Pancaran matanya mengatakan kejujuran ucapannya juga terdengar sungguh-sungguh.
"Bang, pancingannya gerak ... sepertinya kita dapat ikan," ucap Uli.
Beberapa detik lalu tiba-tiba saja tatapannya beralih ke sungai menatap umpan pancing yang dilemparkan Arya saat Uli beranjak membeli makanan.
Kekhusukan yang baru saja terbangun untuk mengungkapkan unek-unek terpaksa harus berhenti tanpa konfirmasi terlebih dulu karena fokus teralihkan umpan yang disambut kerendahan hati oleh ikan.
Sepasang suami istri itu sibuk dengan pancingan mereka.
Kail itu sangat sulit untuk ditarik massa yang berada didalam air terlalu berat membuat Uli turun tangan untuk membantu suaminya.
Beberapa para warga juga pengunjung memperhatikan mereka.
"Sepertinya mereka dapat ikan yang cukup besar," ucap salah seroang pengunjung.
"Ah ... mereka akan menjadi pasangan harmonis seumur jika yang didapat Ikan Emas berukuran raksasa."
"Benar ... aku rasa alam memberkati mereka."
"Lihat Ikannya sudah berhasil diangkat kepermukaan," seru salah seorang dengan nada tinggi.
Matanya tampak berbinar saat pasangan suami istri itu berhasil mengangkat ikan dari air kepermukaan.

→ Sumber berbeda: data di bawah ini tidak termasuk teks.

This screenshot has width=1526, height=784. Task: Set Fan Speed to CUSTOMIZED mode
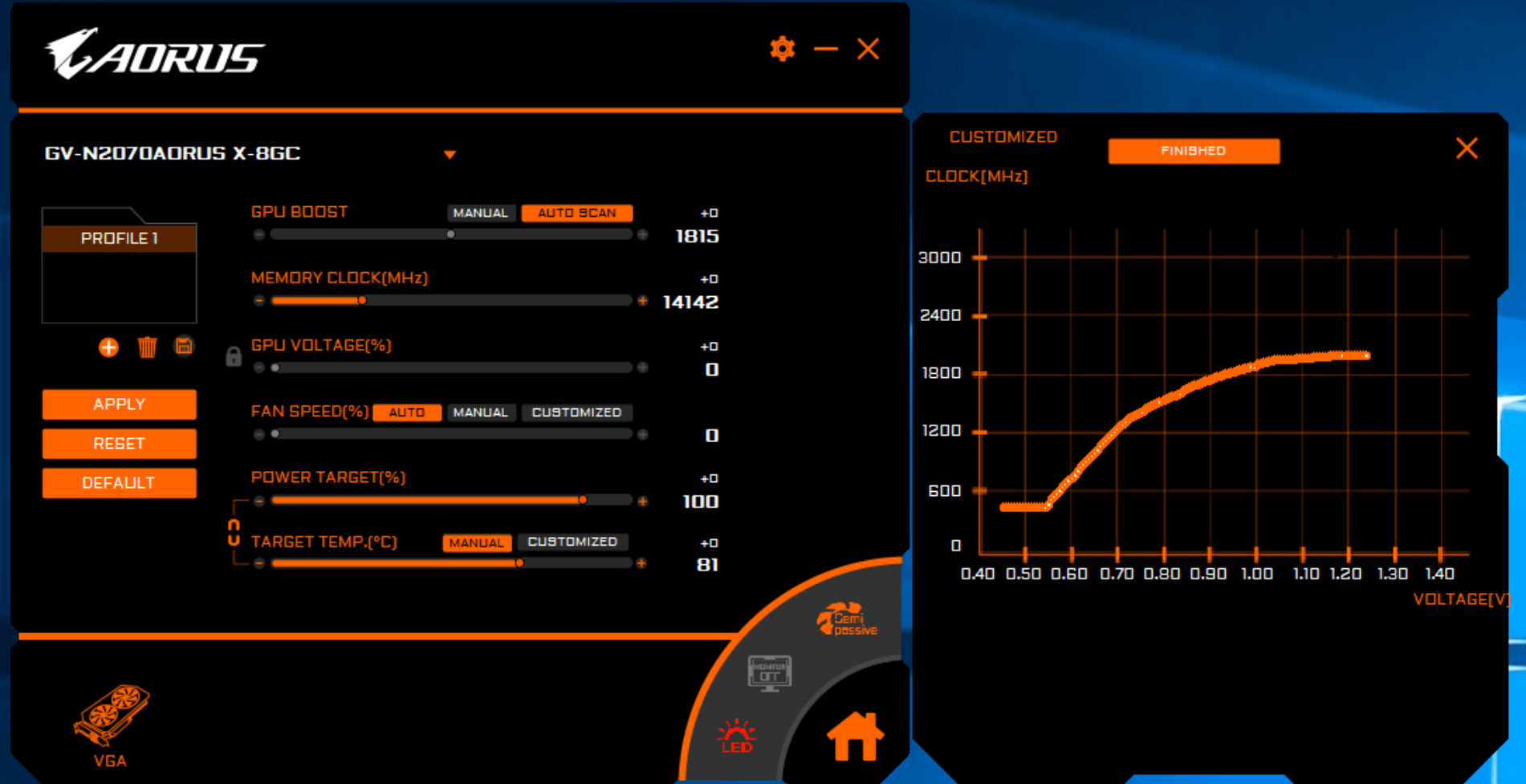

"Astaga beruntung sekali."
"Tuhan memberkati kalian."
Begitulah desas-desus warga serta para pengunjung yang kebetulan ada di lokasi saat Uli dan Arya mendapatkan Ikan Emas.
Mitos di sungai Air Mata jika ada pasangan suami istri yang mendapatkan Ikan Emas besar maka bisa dipastikan bahwa hubungan mereka akan langgeng.
Rintangan, kerikil-kerikil kecil pasti ada tapi, tidak membuahkan kehancuran.
"Bang ..." panggil Uli, dia tak percaya dengan apa yang dilihatnya. Jantung wanita itu tiba-tiba saja berdegup kencang.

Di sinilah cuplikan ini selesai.